IRSA Inversiones y Representaciones S.A. (the “Issuer”) is publishing this notice in accordance with the requirements of the Treas. registration §1.1273-2(f)(9) (the “Regulation”), with respect to the exchange offer (the “Exchange Offer”), which was completed on July 8, 2022. Pursuant to the Exchange Offer, participating investors exchanged Notes due 2023 originally issued by IRSA Propiedades Comerciales S.A. for 8.75% Senior Notes due 2028 issued by the Issuer (the “Notes”), or a combination of Notes and cash. The Regulations require the issuer of a debt instrument to determine whether the debt instrument is “publicly traded” within the meaning of the Regulations and, if so, the fair market value of the debt instrument.
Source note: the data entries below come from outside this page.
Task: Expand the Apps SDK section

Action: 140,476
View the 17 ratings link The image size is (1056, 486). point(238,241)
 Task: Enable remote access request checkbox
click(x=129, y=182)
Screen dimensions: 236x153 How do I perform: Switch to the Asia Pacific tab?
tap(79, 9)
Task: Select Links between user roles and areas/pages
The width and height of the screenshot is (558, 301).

The Regulations also require an issuer that has determined that a debt instrument is “publicly traded” within the meaning of the Regulations to make that determination, as well as the fair market value of the debt instrument, which may be stated as its “issue price”. available to holders in a commercially reasonable manner, including electronic publication, within 90 days after the date of issuance of the debt instrument.
Therefore, in accordance with the requirements of the Regulations, the Issuer notifies the holders of the Notes that it has determined that the Notes are “publicly traded” as required by the Regulations and the issue price of the Notes was 90.0% of their principal amount. As provided by the Regulations, the Issuer’s determination is binding on all holders of the Notes unless the holder explicitly discloses, in accordance with the requirements of the Regulations, that its determination is different from the Issuer’s determination on the holder’s timely filed federal income tax return that includes its date of acquisition of the Notes. This notice is only intended to comply with the Issuer’s notification obligation under the Regulations and does not constitute tax advice. The Issuer advises each holder of the Notes to obtain professional tax advice to determine the implications of this notice on the determination of the holder’s tax liabilities.